--- START ---

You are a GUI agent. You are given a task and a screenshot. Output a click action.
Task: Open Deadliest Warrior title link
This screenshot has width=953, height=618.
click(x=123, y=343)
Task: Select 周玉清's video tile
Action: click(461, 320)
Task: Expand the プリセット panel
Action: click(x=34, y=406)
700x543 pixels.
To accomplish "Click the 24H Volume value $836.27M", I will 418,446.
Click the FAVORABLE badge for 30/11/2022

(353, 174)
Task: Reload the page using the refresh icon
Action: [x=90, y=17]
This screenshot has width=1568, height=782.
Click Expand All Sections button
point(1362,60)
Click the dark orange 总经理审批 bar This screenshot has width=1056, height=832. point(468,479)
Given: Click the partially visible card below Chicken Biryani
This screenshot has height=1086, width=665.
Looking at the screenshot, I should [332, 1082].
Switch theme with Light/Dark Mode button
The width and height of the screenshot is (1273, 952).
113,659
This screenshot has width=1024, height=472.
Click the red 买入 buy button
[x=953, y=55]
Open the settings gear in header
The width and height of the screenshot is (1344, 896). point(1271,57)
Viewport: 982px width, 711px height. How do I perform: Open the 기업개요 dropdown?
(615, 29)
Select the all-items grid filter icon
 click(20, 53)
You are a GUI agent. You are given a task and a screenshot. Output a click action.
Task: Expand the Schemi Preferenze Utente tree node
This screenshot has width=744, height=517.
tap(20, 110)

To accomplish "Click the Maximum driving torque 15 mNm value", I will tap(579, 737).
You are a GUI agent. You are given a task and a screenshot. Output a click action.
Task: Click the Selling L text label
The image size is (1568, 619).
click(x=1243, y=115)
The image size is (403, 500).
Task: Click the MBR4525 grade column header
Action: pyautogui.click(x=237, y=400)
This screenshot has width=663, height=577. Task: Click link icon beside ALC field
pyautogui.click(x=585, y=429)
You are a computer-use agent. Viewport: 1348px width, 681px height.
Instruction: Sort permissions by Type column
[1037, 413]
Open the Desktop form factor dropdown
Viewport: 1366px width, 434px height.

--- END ---

■ **YOUR TASK**: Please reproduce the records above in their entirety, exactly as given.

■ **RESULT FOR THIS EXERCISE**:
You are a GUI agent. You are given a task and a screenshot. Output a click action.
Task: Open Deadliest Warrior title link
This screenshot has width=953, height=618.
click(x=123, y=343)
Task: Select 周玉清's video tile
Action: click(461, 320)
Task: Expand the プリセット panel
Action: click(x=34, y=406)
700x543 pixels.
To accomplish "Click the 24H Volume value $836.27M", I will 418,446.
Click the FAVORABLE badge for 30/11/2022

(353, 174)
Task: Reload the page using the refresh icon
Action: [x=90, y=17]
This screenshot has width=1568, height=782.
Click Expand All Sections button
point(1362,60)
Click the dark orange 总经理审批 bar This screenshot has width=1056, height=832. point(468,479)
Given: Click the partially visible card below Chicken Biryani
This screenshot has height=1086, width=665.
Looking at the screenshot, I should [332, 1082].
Switch theme with Light/Dark Mode button
The width and height of the screenshot is (1273, 952).
113,659
This screenshot has width=1024, height=472.
Click the red 买入 buy button
[x=953, y=55]
Open the settings gear in header
The width and height of the screenshot is (1344, 896). point(1271,57)
Viewport: 982px width, 711px height. How do I perform: Open the 기업개요 dropdown?
(615, 29)
Select the all-items grid filter icon
 click(20, 53)
You are a GUI agent. You are given a task and a screenshot. Output a click action.
Task: Expand the Schemi Preferenze Utente tree node
This screenshot has width=744, height=517.
tap(20, 110)

To accomplish "Click the Maximum driving torque 15 mNm value", I will tap(579, 737).
You are a GUI agent. You are given a task and a screenshot. Output a click action.
Task: Click the Selling L text label
The image size is (1568, 619).
click(x=1243, y=115)
The image size is (403, 500).
Task: Click the MBR4525 grade column header
Action: pyautogui.click(x=237, y=400)
This screenshot has width=663, height=577. Task: Click link icon beside ALC field
pyautogui.click(x=585, y=429)
You are a computer-use agent. Viewport: 1348px width, 681px height.
Instruction: Sort permissions by Type column
[1037, 413]
Open the Desktop form factor dropdown
Viewport: 1366px width, 434px height.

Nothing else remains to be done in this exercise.